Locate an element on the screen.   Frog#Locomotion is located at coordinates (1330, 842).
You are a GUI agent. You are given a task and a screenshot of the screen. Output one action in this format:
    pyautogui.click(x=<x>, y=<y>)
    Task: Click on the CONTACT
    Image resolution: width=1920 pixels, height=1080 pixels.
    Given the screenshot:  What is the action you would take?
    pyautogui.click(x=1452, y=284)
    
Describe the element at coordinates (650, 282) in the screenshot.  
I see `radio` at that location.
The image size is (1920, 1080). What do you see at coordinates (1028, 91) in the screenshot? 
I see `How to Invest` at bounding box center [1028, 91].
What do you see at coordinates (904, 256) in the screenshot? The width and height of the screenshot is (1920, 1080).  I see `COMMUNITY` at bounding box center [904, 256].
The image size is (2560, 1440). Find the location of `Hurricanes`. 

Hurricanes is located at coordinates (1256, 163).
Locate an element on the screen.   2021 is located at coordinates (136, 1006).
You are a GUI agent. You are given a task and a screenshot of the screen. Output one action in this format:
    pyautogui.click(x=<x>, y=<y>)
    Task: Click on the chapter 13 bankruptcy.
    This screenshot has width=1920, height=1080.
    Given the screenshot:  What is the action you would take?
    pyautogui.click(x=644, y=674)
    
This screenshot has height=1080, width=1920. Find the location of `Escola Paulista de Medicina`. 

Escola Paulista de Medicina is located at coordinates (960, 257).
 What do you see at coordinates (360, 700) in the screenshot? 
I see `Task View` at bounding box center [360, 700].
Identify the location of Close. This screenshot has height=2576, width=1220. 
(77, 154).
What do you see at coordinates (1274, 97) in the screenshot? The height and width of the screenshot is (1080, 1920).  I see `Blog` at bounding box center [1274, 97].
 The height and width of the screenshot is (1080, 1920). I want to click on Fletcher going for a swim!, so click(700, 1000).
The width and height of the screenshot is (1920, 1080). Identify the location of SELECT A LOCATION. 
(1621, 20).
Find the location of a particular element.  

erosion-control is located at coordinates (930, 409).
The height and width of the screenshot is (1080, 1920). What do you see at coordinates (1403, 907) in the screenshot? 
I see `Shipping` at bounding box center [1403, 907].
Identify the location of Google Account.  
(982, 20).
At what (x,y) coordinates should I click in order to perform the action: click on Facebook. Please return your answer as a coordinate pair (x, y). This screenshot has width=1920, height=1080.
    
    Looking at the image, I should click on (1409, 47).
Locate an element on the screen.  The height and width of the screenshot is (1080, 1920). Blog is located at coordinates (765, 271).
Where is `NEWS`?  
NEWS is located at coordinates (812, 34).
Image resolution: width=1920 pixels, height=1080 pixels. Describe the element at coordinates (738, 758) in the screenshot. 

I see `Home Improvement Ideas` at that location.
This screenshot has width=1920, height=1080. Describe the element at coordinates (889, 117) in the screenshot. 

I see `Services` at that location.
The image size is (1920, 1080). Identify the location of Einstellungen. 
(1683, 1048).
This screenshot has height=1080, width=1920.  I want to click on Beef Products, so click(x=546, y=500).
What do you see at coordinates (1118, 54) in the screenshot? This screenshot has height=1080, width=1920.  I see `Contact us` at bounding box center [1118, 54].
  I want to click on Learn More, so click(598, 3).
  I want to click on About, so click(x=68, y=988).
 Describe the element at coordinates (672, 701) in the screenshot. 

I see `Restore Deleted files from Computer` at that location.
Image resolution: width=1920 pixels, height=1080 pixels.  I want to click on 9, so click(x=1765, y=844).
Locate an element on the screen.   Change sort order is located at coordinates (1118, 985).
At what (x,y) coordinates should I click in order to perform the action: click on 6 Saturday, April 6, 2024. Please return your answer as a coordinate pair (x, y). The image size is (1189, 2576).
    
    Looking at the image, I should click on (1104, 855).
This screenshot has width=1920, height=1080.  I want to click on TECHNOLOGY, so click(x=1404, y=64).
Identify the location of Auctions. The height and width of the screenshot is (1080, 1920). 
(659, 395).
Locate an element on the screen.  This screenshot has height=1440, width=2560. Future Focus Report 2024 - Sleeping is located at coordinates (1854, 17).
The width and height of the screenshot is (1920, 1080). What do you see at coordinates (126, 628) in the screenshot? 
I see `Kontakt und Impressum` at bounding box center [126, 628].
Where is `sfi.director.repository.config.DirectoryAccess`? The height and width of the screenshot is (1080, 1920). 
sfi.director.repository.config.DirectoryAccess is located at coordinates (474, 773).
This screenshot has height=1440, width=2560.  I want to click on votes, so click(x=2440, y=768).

***

OBJECTIVE:
Rename "GUI agent" to "screen assistant" everywhere in the material above, and reproduce the material with nothing else changed.

TASK ANSWER:
Locate an element on the screen.   Frog#Locomotion is located at coordinates (1330, 842).
You are a screen assistant. You are given a task and a screenshot of the screen. Output one action in this format:
    pyautogui.click(x=<x>, y=<y>)
    Task: Click on the CONTACT
    Image resolution: width=1920 pixels, height=1080 pixels.
    Given the screenshot:  What is the action you would take?
    pyautogui.click(x=1452, y=284)
    
Describe the element at coordinates (650, 282) in the screenshot.  
I see `radio` at that location.
The image size is (1920, 1080). What do you see at coordinates (1028, 91) in the screenshot? 
I see `How to Invest` at bounding box center [1028, 91].
What do you see at coordinates (904, 256) in the screenshot? The width and height of the screenshot is (1920, 1080).  I see `COMMUNITY` at bounding box center [904, 256].
The image size is (2560, 1440). Find the location of `Hurricanes`. 

Hurricanes is located at coordinates (1256, 163).
Locate an element on the screen.   2021 is located at coordinates (136, 1006).
You are a screen assistant. You are given a task and a screenshot of the screen. Output one action in this format:
    pyautogui.click(x=<x>, y=<y>)
    Task: Click on the chapter 13 bankruptcy.
    This screenshot has width=1920, height=1080.
    Given the screenshot:  What is the action you would take?
    pyautogui.click(x=644, y=674)
    
This screenshot has height=1080, width=1920. Find the location of `Escola Paulista de Medicina`. 

Escola Paulista de Medicina is located at coordinates (960, 257).
 What do you see at coordinates (360, 700) in the screenshot? 
I see `Task View` at bounding box center [360, 700].
Identify the location of Close. This screenshot has height=2576, width=1220. 
(77, 154).
What do you see at coordinates (1274, 97) in the screenshot? The height and width of the screenshot is (1080, 1920).  I see `Blog` at bounding box center [1274, 97].
 The height and width of the screenshot is (1080, 1920). I want to click on Fletcher going for a swim!, so click(700, 1000).
The width and height of the screenshot is (1920, 1080). Identify the location of SELECT A LOCATION. 
(1621, 20).
Find the location of a particular element.  

erosion-control is located at coordinates (930, 409).
The height and width of the screenshot is (1080, 1920). What do you see at coordinates (1403, 907) in the screenshot? 
I see `Shipping` at bounding box center [1403, 907].
Identify the location of Google Account.  
(982, 20).
At what (x,y) coordinates should I click in order to perform the action: click on Facebook. Please return your answer as a coordinate pair (x, y). This screenshot has width=1920, height=1080.
    
    Looking at the image, I should click on (1409, 47).
Locate an element on the screen.  The height and width of the screenshot is (1080, 1920). Blog is located at coordinates (765, 271).
Where is `NEWS`?  
NEWS is located at coordinates (812, 34).
Image resolution: width=1920 pixels, height=1080 pixels. Describe the element at coordinates (738, 758) in the screenshot. 

I see `Home Improvement Ideas` at that location.
This screenshot has width=1920, height=1080. Describe the element at coordinates (889, 117) in the screenshot. 

I see `Services` at that location.
The image size is (1920, 1080). Identify the location of Einstellungen. 
(1683, 1048).
This screenshot has height=1080, width=1920.  I want to click on Beef Products, so click(x=546, y=500).
What do you see at coordinates (1118, 54) in the screenshot? This screenshot has height=1080, width=1920.  I see `Contact us` at bounding box center [1118, 54].
  I want to click on Learn More, so click(598, 3).
  I want to click on About, so click(x=68, y=988).
 Describe the element at coordinates (672, 701) in the screenshot. 

I see `Restore Deleted files from Computer` at that location.
Image resolution: width=1920 pixels, height=1080 pixels.  I want to click on 9, so click(x=1765, y=844).
Locate an element on the screen.   Change sort order is located at coordinates (1118, 985).
At what (x,y) coordinates should I click in order to perform the action: click on 6 Saturday, April 6, 2024. Please return your answer as a coordinate pair (x, y). The image size is (1189, 2576).
    
    Looking at the image, I should click on (1104, 855).
This screenshot has width=1920, height=1080.  I want to click on TECHNOLOGY, so click(x=1404, y=64).
Identify the location of Auctions. The height and width of the screenshot is (1080, 1920). 
(659, 395).
Locate an element on the screen.  This screenshot has height=1440, width=2560. Future Focus Report 2024 - Sleeping is located at coordinates (1854, 17).
The width and height of the screenshot is (1920, 1080). What do you see at coordinates (126, 628) in the screenshot? 
I see `Kontakt und Impressum` at bounding box center [126, 628].
Where is `sfi.director.repository.config.DirectoryAccess`? The height and width of the screenshot is (1080, 1920). 
sfi.director.repository.config.DirectoryAccess is located at coordinates (474, 773).
This screenshot has height=1440, width=2560.  I want to click on votes, so click(x=2440, y=768).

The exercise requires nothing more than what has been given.